Now choose $\lambda \seteq 2 \int \hat{N}(x)\, d\mu(x)$ so that Markov’s inequality gives

$\mu(\lambda B_{\hat{N}}) = \mu\left(\{x : \hat{N}(x) \leq \lambda \} \right) \geq 1/2\,.$

Combining with the preceding inequality yields the upper bound

$\left(\log (M/2)\right)^{1/p} \leq S \lambda\,.$
• Control on the covering numbers. Using the dual-Sudakov Lemma, we have

$\left(\log \mathcal{N}(B_A, d_U, \e)\right)^{1/p} \lesssim \frac{1}{\e} \E \|U \mathbf{Z}\|_{\infty} = \frac{1}{\e} \max_{j \in [M]} \abs{\langle u_j, \mathbf{Z}\rangle}\,.$

Since it holds that $\E[\abs{\langle u_j,\mathbf{Z}\rangle}] \leq \left(\E \abs{\langle u_j,\mathbf{Z}\rangle}^p\right)^{1/p} \leq L^{1/p}$ by \eqref{eq:pth-moments}, we are left with the final piece, a concentration estimate for the random variables $\{ \langle u_j, \mathbf{Z} \rangle \}$.

## $\psi_1$ concentration for one-dimensional marginals of log-concave measures

• Exponential concentration. Let’s first summarize the final piece: The function $e^{-\|Ax\|_p^p}$ is log-concave, meaning that the random variable $\mathbf{Z}$ is log-concave. You will prove in HW#2 that the $1$-dimensional marginals of such a random variable always satisfy an exponential concentration inequality: For some constant $c > 0$,

$\P\left[\abs{\langle u_j, \mathbf{Z}\rangle} \geq t \E[\abs{\langle u_j, \mathbf{Z}\rangle} \right] \leq e^{-c t}\,,\quad t \geq 1\,.$
• Finishing the argument.
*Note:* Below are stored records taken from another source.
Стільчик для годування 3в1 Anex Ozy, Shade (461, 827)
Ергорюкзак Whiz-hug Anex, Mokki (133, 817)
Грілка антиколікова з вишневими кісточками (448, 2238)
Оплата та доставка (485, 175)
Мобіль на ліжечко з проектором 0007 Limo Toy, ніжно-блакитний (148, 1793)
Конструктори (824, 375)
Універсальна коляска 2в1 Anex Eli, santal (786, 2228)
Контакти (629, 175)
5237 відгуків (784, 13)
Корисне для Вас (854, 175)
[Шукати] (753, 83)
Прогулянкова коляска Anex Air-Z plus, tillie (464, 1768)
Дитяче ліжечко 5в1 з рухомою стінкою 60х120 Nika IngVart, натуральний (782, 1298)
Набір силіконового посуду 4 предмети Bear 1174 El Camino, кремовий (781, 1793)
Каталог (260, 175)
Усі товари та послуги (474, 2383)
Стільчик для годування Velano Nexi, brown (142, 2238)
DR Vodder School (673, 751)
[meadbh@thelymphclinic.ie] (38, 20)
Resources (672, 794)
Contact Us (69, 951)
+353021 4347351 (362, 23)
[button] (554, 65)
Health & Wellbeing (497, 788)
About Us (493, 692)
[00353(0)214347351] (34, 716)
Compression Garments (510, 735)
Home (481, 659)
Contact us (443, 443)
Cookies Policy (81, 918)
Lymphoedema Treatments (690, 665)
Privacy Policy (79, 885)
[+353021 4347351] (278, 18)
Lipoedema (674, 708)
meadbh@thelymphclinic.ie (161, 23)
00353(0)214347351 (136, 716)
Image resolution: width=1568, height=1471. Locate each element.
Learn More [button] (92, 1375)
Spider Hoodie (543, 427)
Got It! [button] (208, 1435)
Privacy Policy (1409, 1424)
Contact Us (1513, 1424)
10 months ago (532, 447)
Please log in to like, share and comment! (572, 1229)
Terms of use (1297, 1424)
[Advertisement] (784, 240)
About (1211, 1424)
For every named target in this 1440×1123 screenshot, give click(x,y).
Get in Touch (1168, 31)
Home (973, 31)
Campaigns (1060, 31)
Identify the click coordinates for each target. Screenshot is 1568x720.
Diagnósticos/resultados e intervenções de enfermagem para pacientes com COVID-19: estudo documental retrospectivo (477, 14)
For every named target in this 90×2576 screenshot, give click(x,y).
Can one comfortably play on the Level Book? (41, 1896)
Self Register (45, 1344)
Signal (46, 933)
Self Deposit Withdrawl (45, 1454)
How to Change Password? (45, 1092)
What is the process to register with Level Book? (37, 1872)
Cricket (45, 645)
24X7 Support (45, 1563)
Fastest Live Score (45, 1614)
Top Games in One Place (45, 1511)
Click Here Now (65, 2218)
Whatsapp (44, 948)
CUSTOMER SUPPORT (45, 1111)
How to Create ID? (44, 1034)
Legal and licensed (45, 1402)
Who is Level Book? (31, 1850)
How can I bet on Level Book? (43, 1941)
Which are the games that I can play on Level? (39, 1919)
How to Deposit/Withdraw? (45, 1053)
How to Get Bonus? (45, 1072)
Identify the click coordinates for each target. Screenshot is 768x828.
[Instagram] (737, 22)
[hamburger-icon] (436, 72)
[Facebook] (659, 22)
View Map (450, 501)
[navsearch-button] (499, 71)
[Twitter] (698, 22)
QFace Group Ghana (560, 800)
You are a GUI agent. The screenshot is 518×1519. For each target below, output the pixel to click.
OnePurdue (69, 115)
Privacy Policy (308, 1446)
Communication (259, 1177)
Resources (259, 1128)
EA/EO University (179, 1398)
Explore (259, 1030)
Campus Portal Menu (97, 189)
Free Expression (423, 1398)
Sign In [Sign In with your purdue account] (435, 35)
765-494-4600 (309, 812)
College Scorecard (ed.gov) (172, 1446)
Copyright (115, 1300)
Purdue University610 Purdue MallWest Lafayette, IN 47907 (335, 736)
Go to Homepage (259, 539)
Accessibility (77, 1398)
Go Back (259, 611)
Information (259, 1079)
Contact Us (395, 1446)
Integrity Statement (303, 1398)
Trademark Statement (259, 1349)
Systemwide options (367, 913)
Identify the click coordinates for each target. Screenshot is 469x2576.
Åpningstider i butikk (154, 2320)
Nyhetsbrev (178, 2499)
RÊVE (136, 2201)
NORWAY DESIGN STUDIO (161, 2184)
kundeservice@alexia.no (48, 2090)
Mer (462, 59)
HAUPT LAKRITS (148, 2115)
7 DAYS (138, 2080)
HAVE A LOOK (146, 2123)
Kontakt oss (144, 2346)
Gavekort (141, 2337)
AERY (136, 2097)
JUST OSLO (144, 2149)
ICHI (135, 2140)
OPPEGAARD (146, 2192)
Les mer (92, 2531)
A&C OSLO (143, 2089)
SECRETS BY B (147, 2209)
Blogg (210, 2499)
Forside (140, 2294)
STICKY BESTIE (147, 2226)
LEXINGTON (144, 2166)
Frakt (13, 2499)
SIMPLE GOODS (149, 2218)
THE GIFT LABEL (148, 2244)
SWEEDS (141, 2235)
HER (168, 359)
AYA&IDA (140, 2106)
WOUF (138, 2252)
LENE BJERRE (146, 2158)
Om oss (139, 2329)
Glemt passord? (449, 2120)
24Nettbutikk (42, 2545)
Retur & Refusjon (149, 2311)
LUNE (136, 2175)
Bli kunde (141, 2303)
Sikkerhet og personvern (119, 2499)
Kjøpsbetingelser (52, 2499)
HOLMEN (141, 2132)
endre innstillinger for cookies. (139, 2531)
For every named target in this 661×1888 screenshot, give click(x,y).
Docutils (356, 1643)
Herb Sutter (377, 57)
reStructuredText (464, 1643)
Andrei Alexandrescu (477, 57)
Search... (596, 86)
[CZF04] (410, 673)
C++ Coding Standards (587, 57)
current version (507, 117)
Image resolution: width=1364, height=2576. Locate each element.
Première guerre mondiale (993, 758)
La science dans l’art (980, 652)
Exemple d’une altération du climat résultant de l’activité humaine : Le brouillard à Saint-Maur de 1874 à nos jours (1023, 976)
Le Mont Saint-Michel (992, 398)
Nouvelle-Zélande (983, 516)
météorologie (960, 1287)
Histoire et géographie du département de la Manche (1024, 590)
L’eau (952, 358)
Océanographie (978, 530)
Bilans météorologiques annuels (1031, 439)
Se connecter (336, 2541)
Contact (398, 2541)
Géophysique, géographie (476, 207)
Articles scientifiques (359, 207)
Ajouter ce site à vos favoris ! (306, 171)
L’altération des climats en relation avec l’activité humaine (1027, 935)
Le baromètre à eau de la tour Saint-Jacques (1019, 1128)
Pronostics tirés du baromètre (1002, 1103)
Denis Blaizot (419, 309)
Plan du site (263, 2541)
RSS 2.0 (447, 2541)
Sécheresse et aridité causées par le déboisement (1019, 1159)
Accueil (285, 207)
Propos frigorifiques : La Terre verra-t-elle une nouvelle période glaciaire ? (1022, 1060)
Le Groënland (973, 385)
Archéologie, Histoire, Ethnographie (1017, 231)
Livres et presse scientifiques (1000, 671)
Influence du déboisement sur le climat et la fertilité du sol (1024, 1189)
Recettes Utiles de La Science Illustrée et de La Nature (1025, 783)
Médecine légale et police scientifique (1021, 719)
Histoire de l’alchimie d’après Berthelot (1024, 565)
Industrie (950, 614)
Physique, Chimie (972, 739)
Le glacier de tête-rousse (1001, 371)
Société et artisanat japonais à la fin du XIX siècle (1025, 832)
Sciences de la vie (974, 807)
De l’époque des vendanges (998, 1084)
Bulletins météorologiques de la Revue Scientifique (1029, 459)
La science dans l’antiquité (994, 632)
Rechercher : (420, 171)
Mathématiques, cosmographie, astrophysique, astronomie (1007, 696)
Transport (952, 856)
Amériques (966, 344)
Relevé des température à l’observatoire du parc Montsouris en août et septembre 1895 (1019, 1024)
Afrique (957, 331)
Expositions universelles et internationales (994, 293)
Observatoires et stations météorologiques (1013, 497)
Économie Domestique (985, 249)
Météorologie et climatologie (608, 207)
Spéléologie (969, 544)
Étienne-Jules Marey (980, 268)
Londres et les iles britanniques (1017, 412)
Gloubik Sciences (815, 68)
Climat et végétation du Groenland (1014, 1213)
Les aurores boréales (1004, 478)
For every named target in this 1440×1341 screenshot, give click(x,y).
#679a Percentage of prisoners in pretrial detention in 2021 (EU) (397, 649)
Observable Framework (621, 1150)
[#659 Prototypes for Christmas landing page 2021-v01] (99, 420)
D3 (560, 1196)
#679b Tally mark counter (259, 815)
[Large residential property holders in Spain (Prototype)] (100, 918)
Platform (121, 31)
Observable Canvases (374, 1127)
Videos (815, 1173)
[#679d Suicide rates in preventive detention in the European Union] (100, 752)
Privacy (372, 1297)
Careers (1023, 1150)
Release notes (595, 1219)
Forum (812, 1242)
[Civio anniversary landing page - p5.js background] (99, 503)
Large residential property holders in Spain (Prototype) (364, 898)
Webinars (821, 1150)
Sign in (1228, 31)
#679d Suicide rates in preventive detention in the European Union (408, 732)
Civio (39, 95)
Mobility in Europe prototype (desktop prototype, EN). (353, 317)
In particular, this implies that

$\E \max_{j \in [M]} \abs{\langle u_j, \mathbf{Z}\rangle} \lesssim \left(\max_{j \in [M]} \E \abs{\langle u_j, \mathbf{Z}\rangle}\right) \log M\,,$

which gives

$\left(\log \mathcal{N}(B_A, d_U, \e)\right)^{1/p} \lesssim \frac{1}{\e} K \log M\,.$

Now for

$u_j \seteq \frac{a_{\nu_j}}{M^{1/p} \rho_{\nu_j}^{1/p}}\,,$

we satisfy this with $K \leq (n/M)^{1/p}$. Recalling \eqref{eq:lp_cov_goal}, let us write this as

$\left(\log \mathcal{N}(B_A, d_U, \e^{2/p})\right)^{1/2} \lesssim \frac{1}{\e} \sqrt{\frac{n (\log M)^p}{M}}\,.$

Translating all the way back to our initial \eqref{eq:lp_ent_goal} gives

$e_h(B_F, d_{\nu}) \lesssim 2^{-h/2} \sqrt{\frac{n (\log M)^p}{M}} \left(\max_{F(x) \leq 1} \tilde{F}_{\nu}(x)\right)^{1/2}\,,$

Now applying Dudley’s entropy bound as in the previous lecture gives

$\E_{\e} \max_{F(x) \leq 1} \mag{\sum_{j=1}^M \e_j \frac{f_{\nu_j}(x)}{M \rho_{\nu_j}}} \lesssim \sqrt{\frac{n (\log M)^p}{M}} \log n\,.$

And using our symmetrization reduction, we should take $M \asymp \frac{n}{\e^2} (\log (n/\e))^p (\log n)^2$ to obtain an $\e$-approximation with precisely $M$ terms.